The company, which last Friday forecast a record net loss for the year to March 31 due to restructuring costs and losses on shareholdings, said it would rearrange its operations on April 1 into 280 business units with clear responsibility for making profits.
Sanyo, which makes products such as home appliances, consumer electronics, and cell phone batteries, is aiming for a 160-billion yen (U.S. $1.35-billion) consolidated operating profit in the business year starting in April 2005, compared with a 78 billion yen profit for this business year.
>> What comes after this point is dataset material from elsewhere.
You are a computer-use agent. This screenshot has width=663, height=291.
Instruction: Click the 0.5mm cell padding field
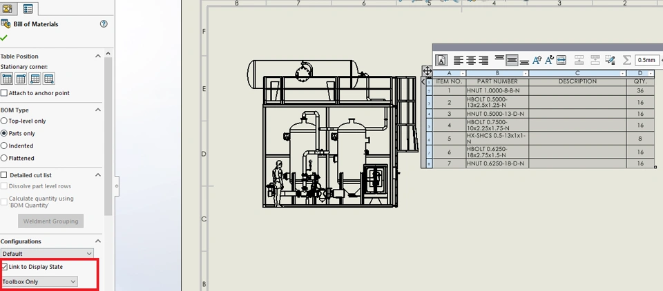(646, 60)
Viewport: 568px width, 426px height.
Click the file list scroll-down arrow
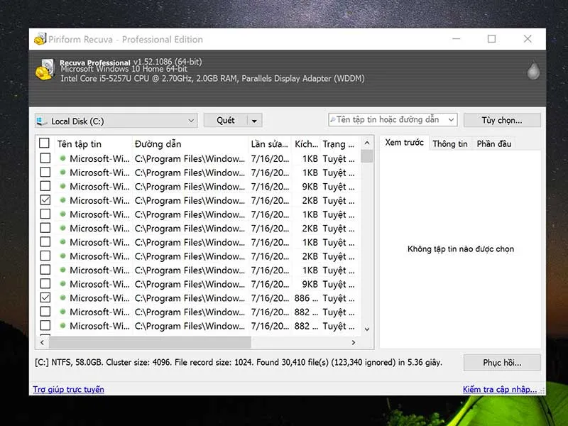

It is targeting a net profit of 90 billion yen in 2005/2006, compared with this year's estimated 70-billion yen loss, on revenues of 3.0 trillion yen, up nearly 40 percent from this year's 2.16-trillion yen target.
Although Sanyo exited vending machine manufacturing and other troubled businesses and stepped up an overseas shift of home appliance production, some analysts complain that, like most of Japan's electronics conglomerates, its restructuring has proceeded too slowly.
Sanyo's last long-term earnings plan, announced 2 years ago, had set ambitious targets for the 2003/2004 business year of a 165-billion yen operating profit and a 73-billion yen net profit, on 2.5 trillion yen in revenues.
Sanyo Chairman Satoshi Iue told a news conference the new corporate structure would take a strict line on profitability for individual businesses, pulling out of those that had no prospects of earning a profit over the next 3 years. New businesses would also be scrapped if they could not generate a profit during their first 3 years.
As for the near term, the company gave mixed signals on Friday for the business year ending on March 31, revising its consolidated net forecast to a loss while its operating profit and revenue estimates were nudged upward. (Reuters)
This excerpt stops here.